Available for Pre-Order The Bone Lantern by Angela Slatter from @pspublishinguk

The front cover for The Bone Lantern. There is a dark haired woman in white sitting on the ground in a forest. There is a knife in her hand. Behind her is a white shape with a red ribbon following down around the woman and her dress. There is an animal outline in the forest.

The Bone Lantern by Angela Slatter

PS Publishing, pb, £18.00 (Signed £25)

Reviewed by Rym Kechacha

Of all the tropes, story structures and arcs out there, I have to confess that tales-within-tales is one of my favourites. I love the nod to oral storytelling, the wink and nudge at the reader and the potential for thematic and narrative reflections and distortions. I’m just a sucker for them; I all but purr when I’m reading and a character starts to tell someone a story. So Angela Slatter’s new novella, The Bone Lantern, was already winning with me as I began the first pages.

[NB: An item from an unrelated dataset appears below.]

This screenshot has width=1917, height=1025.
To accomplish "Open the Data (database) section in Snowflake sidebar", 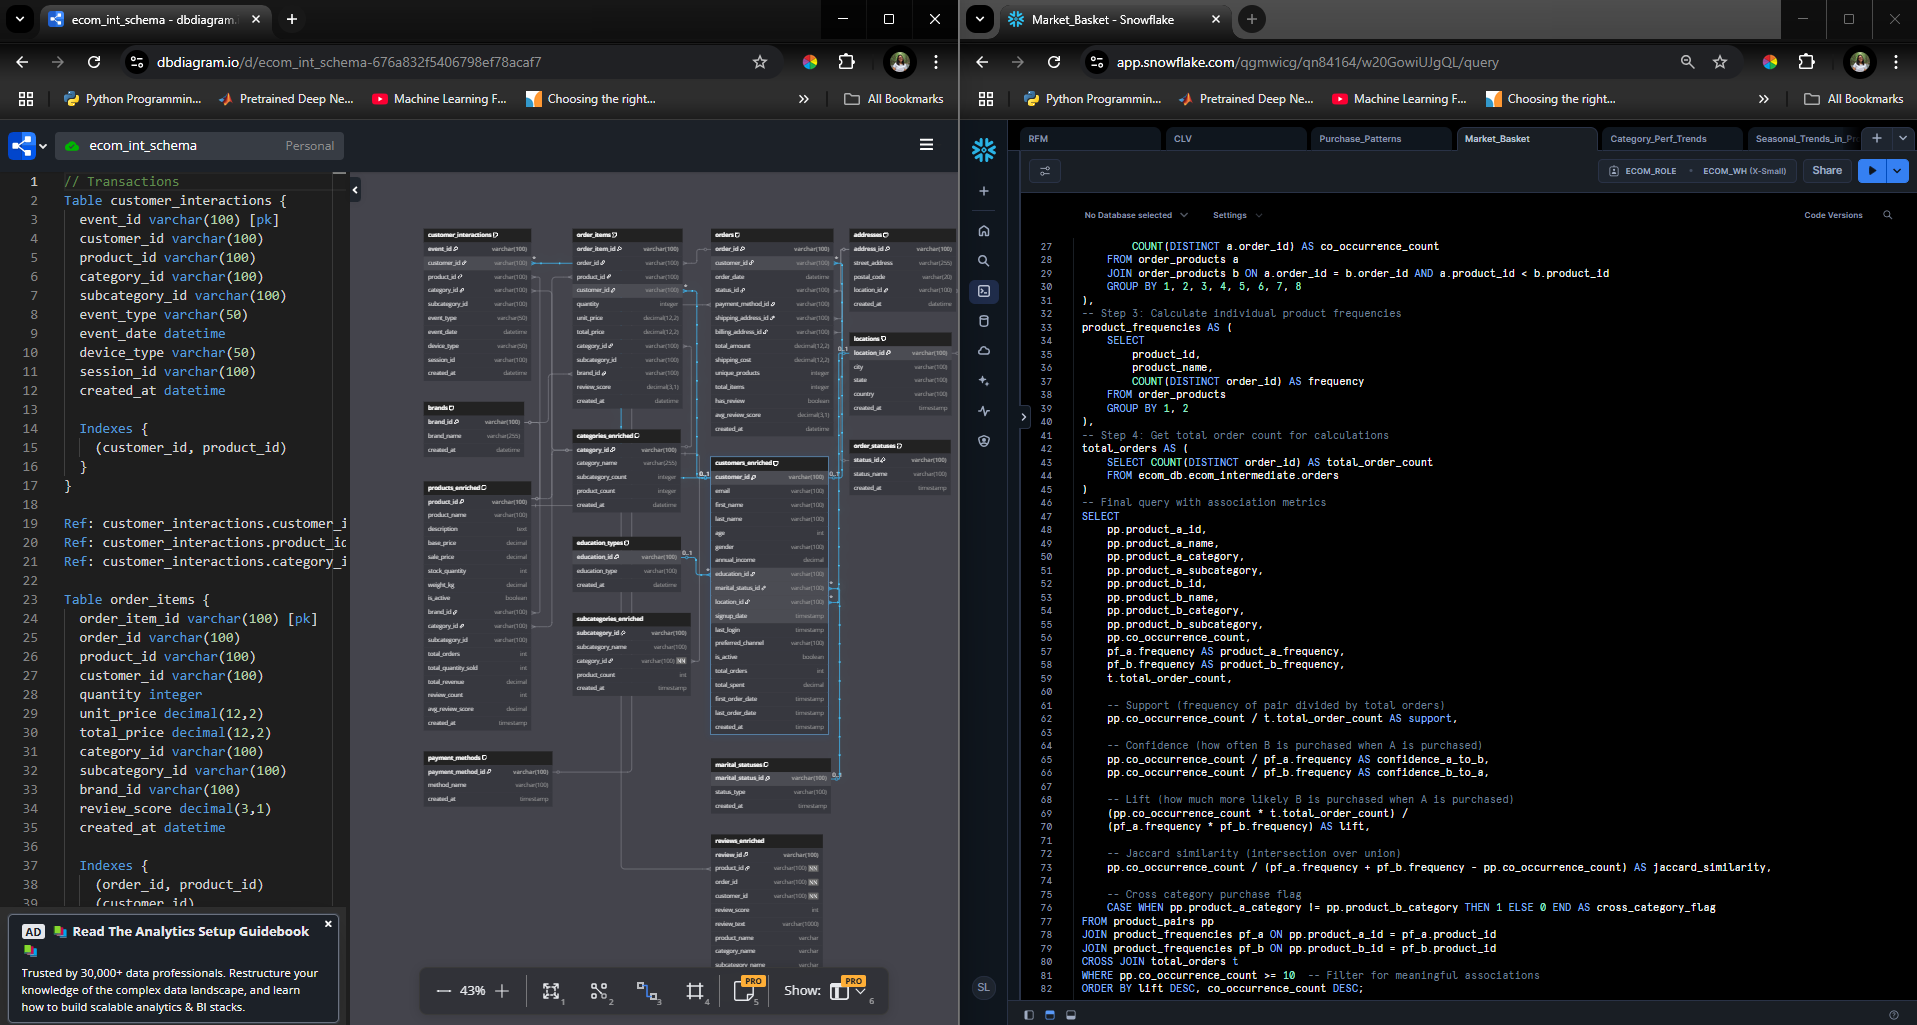I will coord(984,321).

The novella is three interlinked stories. Selke, someone mysteriously more than human, encounters a being while camping in the woods and to stave off danger, she tells the stranger ‘The Tale of a Necklace’, the story of Gwynn, the daughter and assistant of the chief physician to the Prince of the city of Lodellan who has to find a way to escape a terrible honour.

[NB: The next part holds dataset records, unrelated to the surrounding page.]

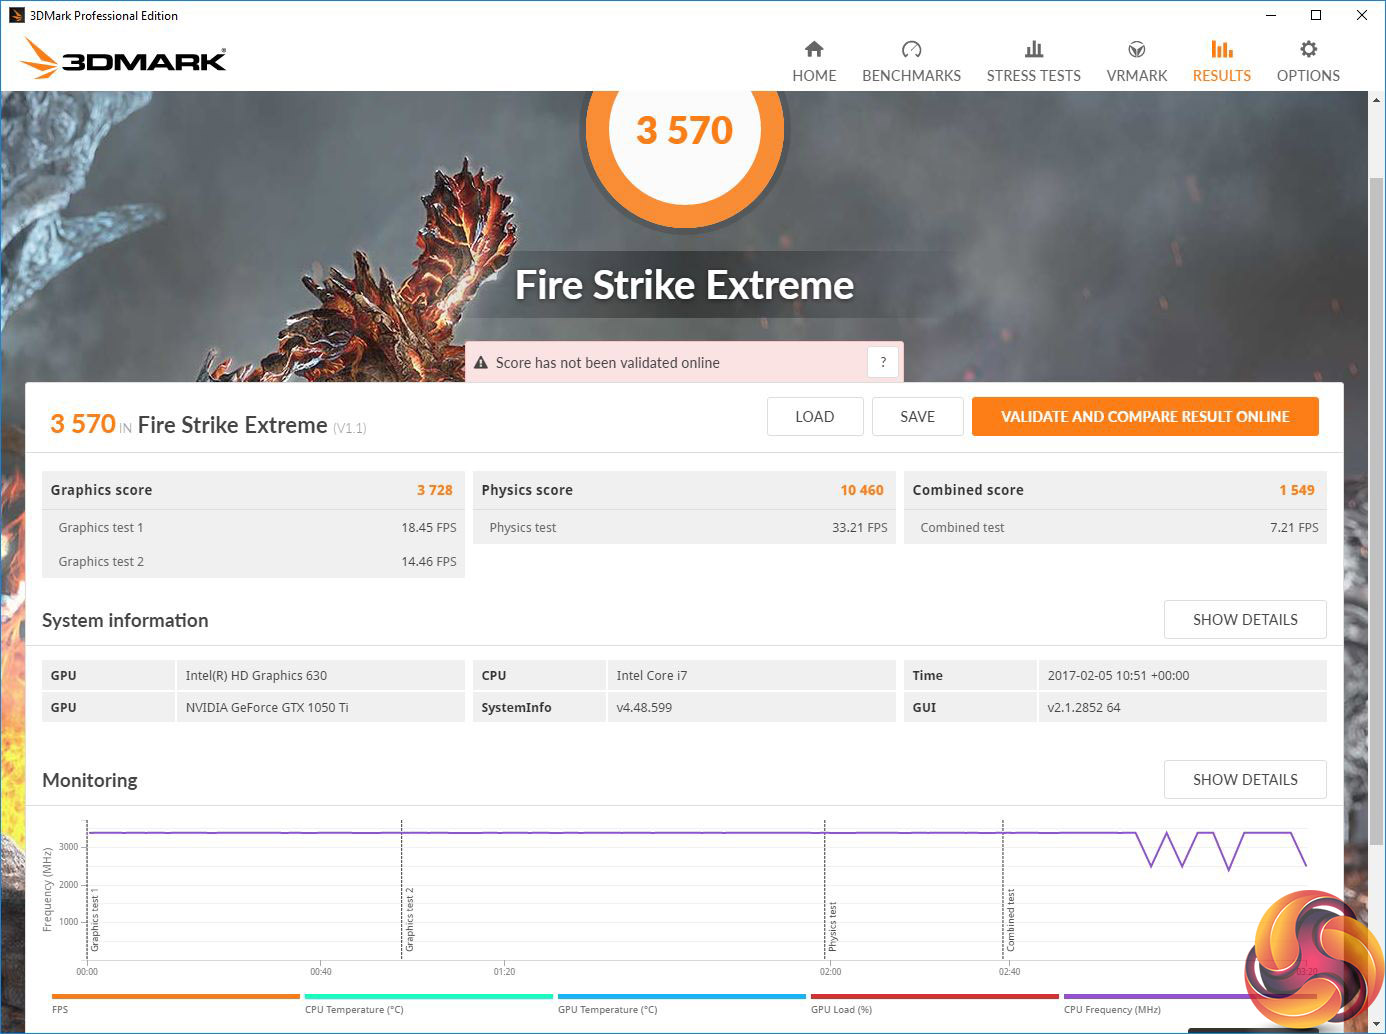Open Options using the gear icon
Screen dimensions: 1386x1034
(1308, 49)
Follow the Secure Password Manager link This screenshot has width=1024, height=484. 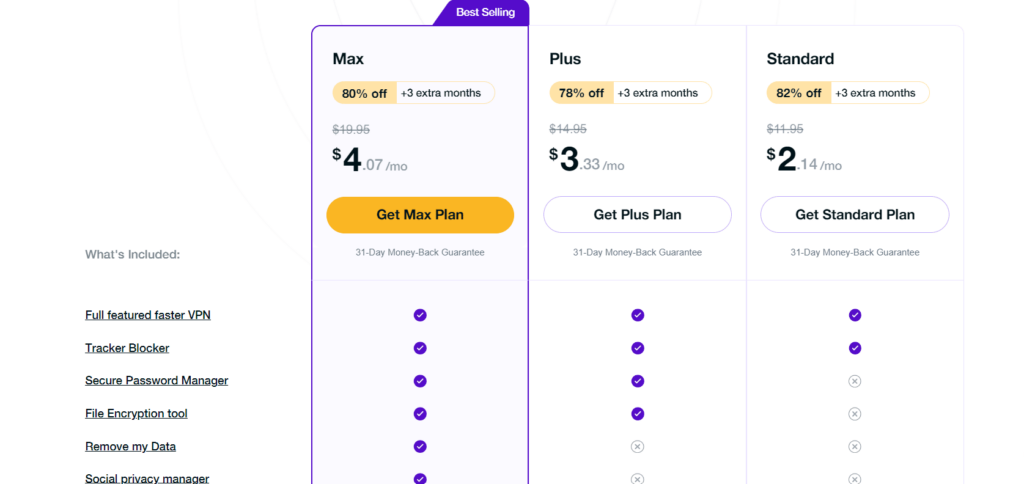[157, 381]
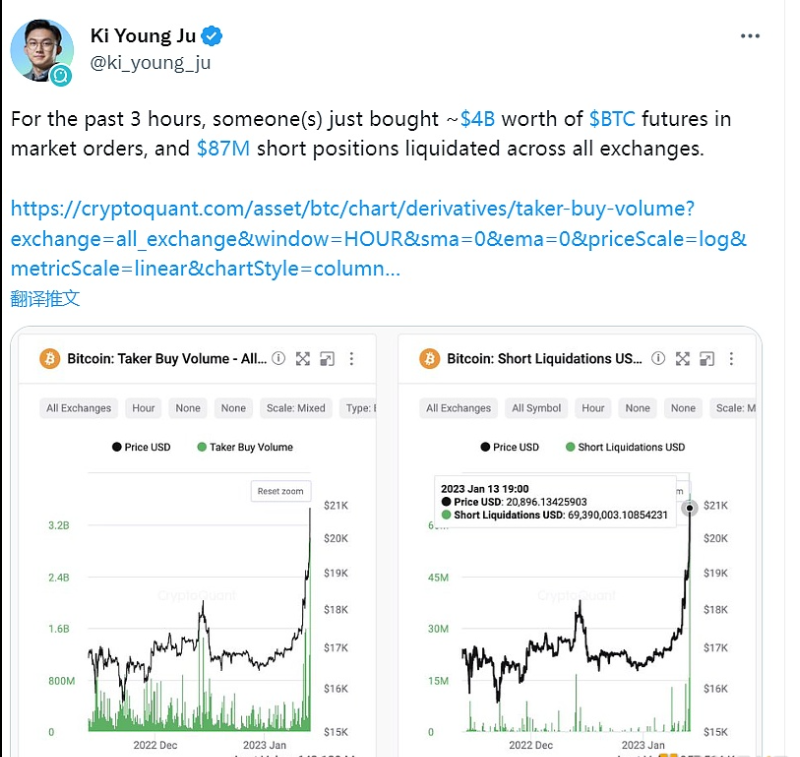Click the info icon on Taker Buy Volume chart
800x757 pixels.
[x=279, y=359]
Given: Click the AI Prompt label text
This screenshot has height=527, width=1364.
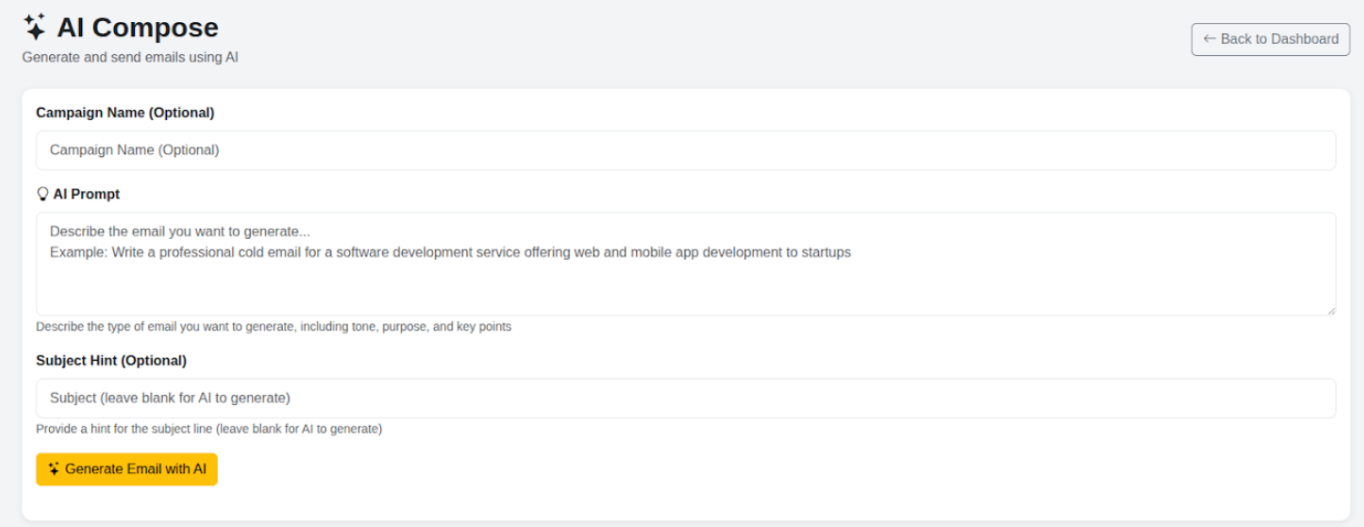Looking at the screenshot, I should (x=86, y=194).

Then the stranger requests another story, and Selke obliges with ‘The Tale of a Harp’, in which Alix, the daughter of a harp maker, is also subject to the whims of a powerful man, the Swan Prince. The two tales seem linked, not only by taking place in the same kind of magical world our storyteller and listener live in but also thematically, with young women outsmarting a powerful man and his whims. We’re left wondering what our narrator’s relationship is to the stories and the young women in them and how Selke herself – an enigmatic character we have met elsewhere in the books that make up what Angela Slatter calls the Sourdough cycle – might be involved in what came to pass and what happened next.

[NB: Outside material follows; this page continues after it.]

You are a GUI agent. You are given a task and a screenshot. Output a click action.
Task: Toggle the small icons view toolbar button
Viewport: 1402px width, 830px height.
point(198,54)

I really like the way Slatter seems to be building this world over the course of several differently sized books: the short story collections Sourdough and Other Stories, The Bitterwood Bible and Other Recountings, The Tallow Wife and Other Tales, the novel All the Murmuring Bones, and the novella Of Sorrow and Such. The shape of it feels pleasing, going sideways and diagonally, constructing cells of it like a beehive rather than moving along one linear timeline as in the traditional sense of a series. However, that does mean that The Bone Lantern as a whole felt somewhat incomplete. The two stand-alone tales were beautifully rounded off, but there was something tantalisingly unresolved about Selke’s framing story and the relationship to the strange being she’s telling to that made me itch. I craved more of a conclusion, but I am quietly confident-  or perhaps just hopeful – that there will be some kind of resolution within the wider scope of the Sourdough cycle. In some ways, this feeling is great, as I’ve read some of the books set in this world and am now even more minded to seek out more, but it comes with a warning that reading The Bone Lantern – especially if it’s a first foray into this world – will end up acting as a kind of gateway drug.

The books from the Sourdough universe have been called fairytale-like. This is not only because they use character types we recognise from fairytales like stepmothers and princes and mermaids but also because of a certain form to the work that builds the story within a recognisable structure. In the essay ‘Fairytale is Form, Form is Fairytale’ by Kate Bernheimer, she says, ‘Fairy tales are the skeletons of story, perhaps. Reading them often provides an uneasy sensation – a gnawing familiarity – that comforting yet supernatural awareness of living inside a story.’ Angela Slatter is an expert at manipulating, stretching and making her own the conventions of fairytale to construct this seductive world, with language-rich but elegant while never being twee. The characters are not exactly flat, but they are often recognisable, chiming in a familiar way. The settings are lush, with glimmering magic of their own. The magic is normalised and comes with consequences, a spend and a cost. There is a core of darkness that reminds us that we can never take anything for granted, no matter what world we live in.

More than anything else, this balance between light and dark makes The Bone Lantern and other Sourdough cycle books so satisfying for me. The feeling of recognition and surprise, comfort and challenge, old and new, makes you settle in as people always have as someone says, ‘Let me tell you a story.’